Just months after graduating, he landed a position with the Schaumburg (Illinois) Police Department and served as a patrol officer for nearly five years before deciding to take his career to the next level. He wanted to be a hostage negotiator, and he knew he’d need more education and training to get promoted.

“I thought about going back to school for two years before I actually did it,” recalls Tillema, who graduated from Argosy University, Sarasota in 2009 with his Master of Arts in Forensic Psychology. “I’d heard great things about Argosy, but the campus near my home in Illinois didn’t offer the masters program I wanted. After I met with an advisor, I realized I had options—including a blended course of study that combined online courses, classes at my local Argosy campus, and periodic visits to Argosy’s campus in Sarasota. For a single guy who was tired of Midwest winters, the idea of flying down to Florida for classes twice a semester was very appealing.”

Tillema says Argosy’s flexibility and blended class options were a key to his success.

“For someone who was working a job with unpredictable, inconsistent hours, flexibility was essential,” says Tillema. “That’s where the online classes came in. As much I prefer going to class and experiencing the face-to-face interaction with a professor and classmates, online classes made it possible for me to maintain my momentum as I worked toward my degree.”

As it turned out, just being enrolled in the Argosy master’s program provided Tillema the opportunity to achieve the career he wanted. Seven months into his studies, he was promoted to hostage negotiator, working with a regional SWAT team and the Schaumburg police department to diffuse hostage situations, suicide standoffs, and armed barricades. Tillema took classes year round and completed his degree within three years, all while working a demanding, high stress job.

“There was great synchronicity to the process,” Tillema explains. “There would be times when I’d study criminal profiling, for example, and realize I was applying that knowledge in real life just days later.

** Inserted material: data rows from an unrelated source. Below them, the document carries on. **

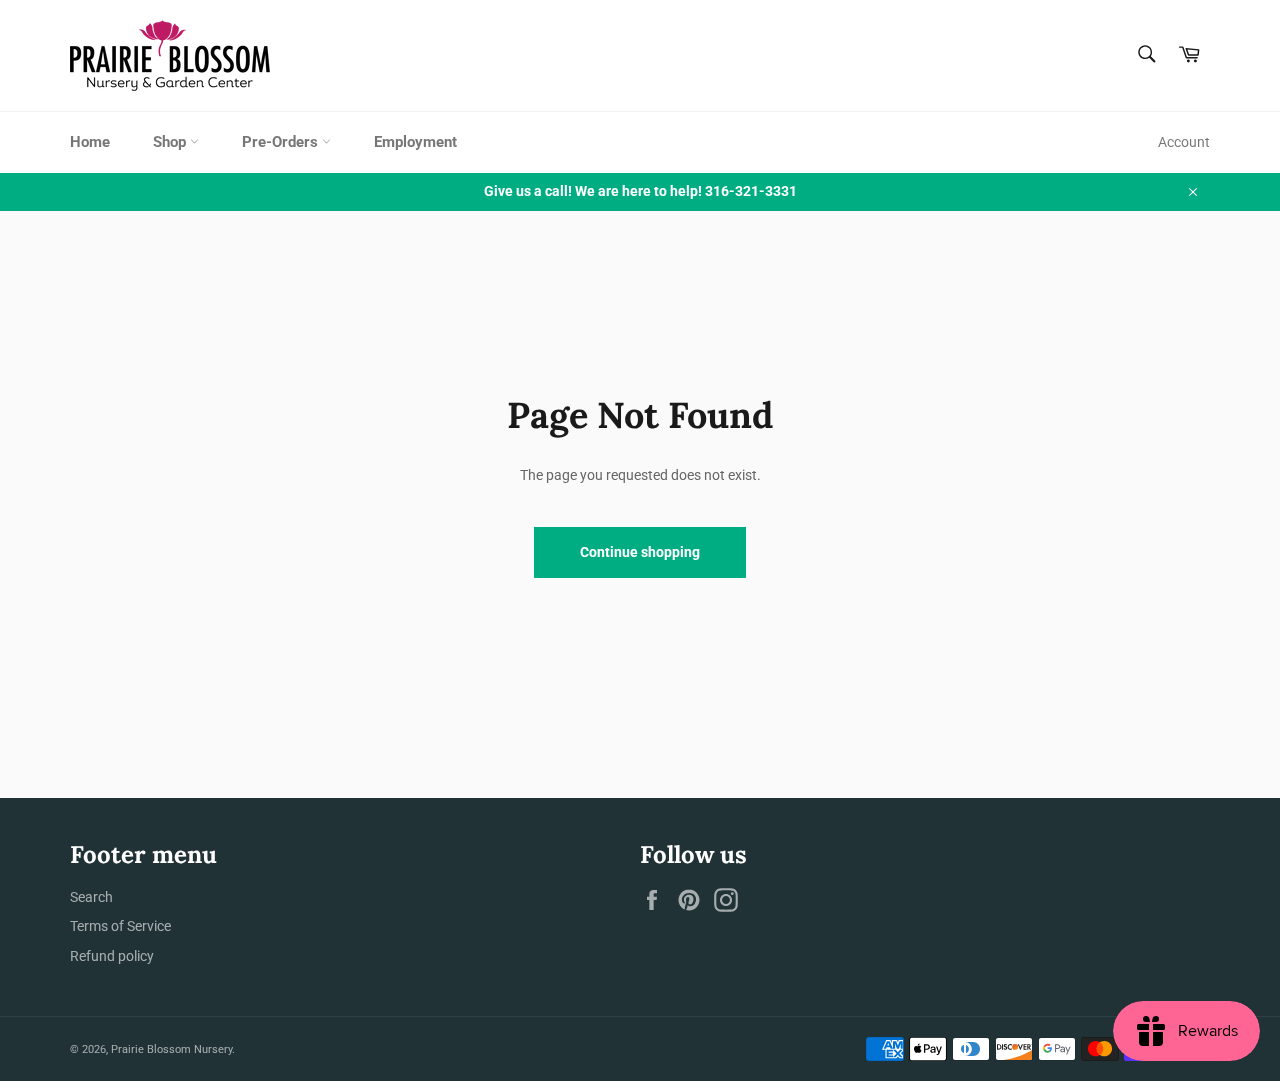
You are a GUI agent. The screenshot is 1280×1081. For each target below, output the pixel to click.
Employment (415, 142)
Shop (171, 142)
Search (91, 897)
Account (1184, 142)
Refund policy (112, 956)
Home (90, 142)
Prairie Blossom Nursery (171, 1049)
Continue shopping (640, 552)
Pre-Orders (282, 142)
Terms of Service (120, 926)
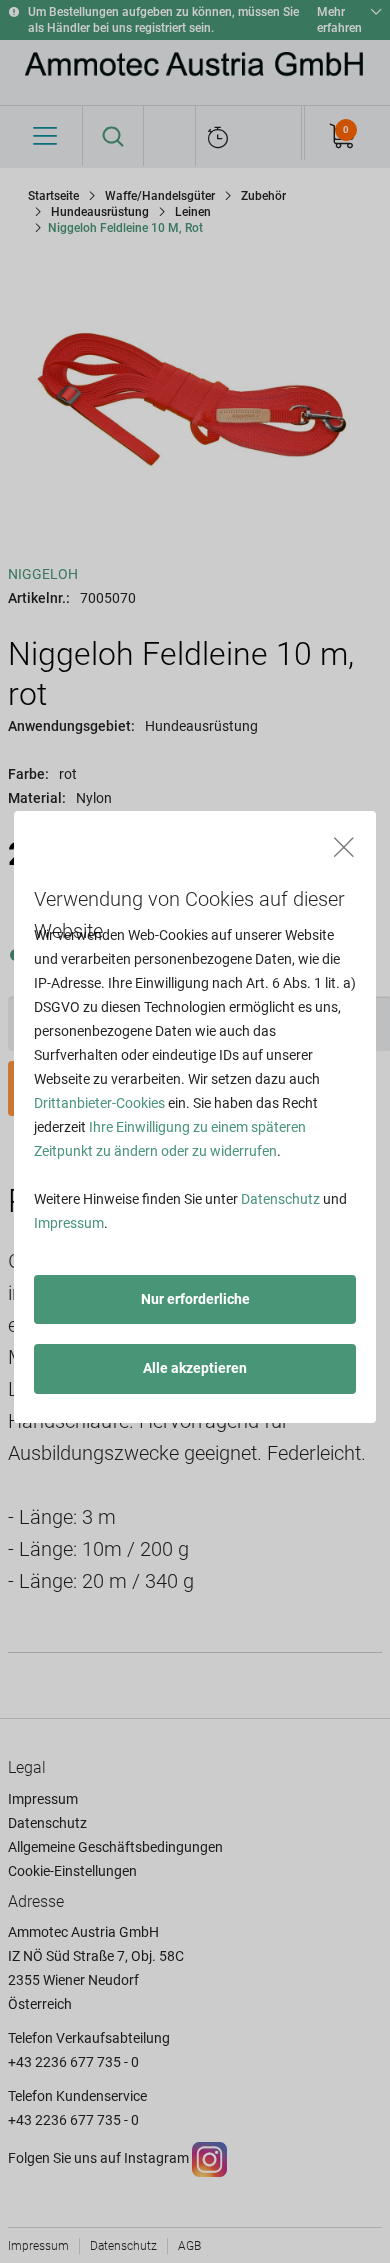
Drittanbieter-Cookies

The quality of instructors at Argosy was consistently strong. I really felt the people who taught me were invested in their students and really wanted to see us succeed.”

That connection with his instructors soon paid off in another way. Thanks in part to their recommendations; Tillema was invited to be an Adjunct Instructor at Argosy shortly after graduating. He taught criminal justice and psychology courses at Argosy’s Schaumburg campus for the next four years.

In 2014, Tillema was promoted to Sergeant, and now serves in Schaumburg’s Special Operations Division, focusing on prostitution, drugs, and street crimes. He’s currently developing a crisis communications and hostage negotiations class that he hopes to offer to other police agencies.

Last November, he was invited to speak at TEDxNaperville, billed as “a free-thinking conference that gathers the Chicago areas brightest minds together for a day-long exploration of ideas worth spreading.” Tillema’s topic: “The Secrets of Hostage Negotiators”.

“Talking one-on-one to a guy with a gun to his head is easier for me than speaking to audience of 750 people,” Tillema says. “I was pretty nervous, yet I was also aware of the irony that my topic was about communicating under pressure. Choking didn’t seem to be an option.”

Tillema told his audience that the strategies used by hostage negotiators can be successfully applied in everyday communication with a spouse, boss or coworker.

“Whether you’re trying to calm someone who is threatening suicide or trying to diffuse an uncomfortable situation with a co-worker, the basic principles of communication are the same and can be learned by anyone,” Tillema insists. “First, seek to understand. Learn what the other person wants. Also be aware of timing. You have to know when to talk and when to listen.”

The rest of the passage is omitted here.